Christine Stuart file photo

The longest budget battle in the state’s history was revived Tuesday with news that Moody’s Investors Service was downgrading the state’s outlook from “stable” to “negative.”

The rating company said Connecticut will maintain its Aa3 bond rating for now, but it’s concerned about some of the decisions the state made on its budget.

In this report Moody’s explained that the “negative outlook” is attributed to the state’s decision to borrow close to $950 million to close the 2009 budget deficit and its decision to borrow against $1.3 billion in a “yet-to-be-determined revenue stream.”

In general the report also seemed to disapprove of the state’s decision to rely on one-time “solutions to close slightly over half of the shortfall.”

“These solutions create future structural budget gaps and leave the state with significantly reduced flexibility to address additional fiscal pressures that may arise due to a delayed and/or weaker than expected recovery from the worst economic recession since the depression,” the report says.

In a letter to lawmakers Republican Gov. M. Jodi Rell said the negative outlook “is an alarm signal that we clearly cannot afford to ignore.”

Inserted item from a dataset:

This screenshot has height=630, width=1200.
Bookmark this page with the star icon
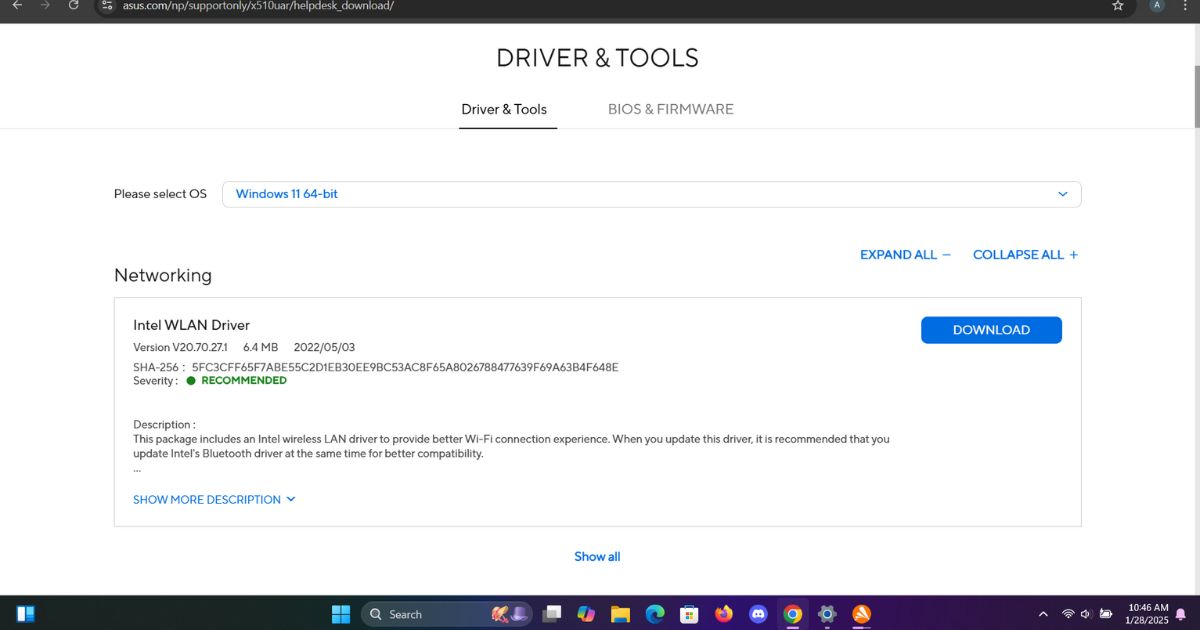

“Being forced to pay higher interest rates on our bonds would have serious and lasting financial effects in both the near- and long-term,” Rell said just a few days before the next state Bond Commission hearing.

Sen. President Donald Williams, D-Brooklyn, said in a statement that while he shares the rating company’s concern about the structural holes in the budget, “Now is not the time for the governor to try to disown parts of the budget that she initially proposed – such as securitization, borrowing, and one-time fixes.”

Rell did not sign the $37.6 billion two-year state budget passed by the Democrat-controlled General Assembly.  She simply let it go into effect without her signature. A move which a poll later revealed was not popular with the public.

“In essence: Moody’s feels – as I do – that the budget relies far too much on debt and one-shot revenues to prop up continued unaffordable levels of spending,” Rell said in her letter to lawmakers.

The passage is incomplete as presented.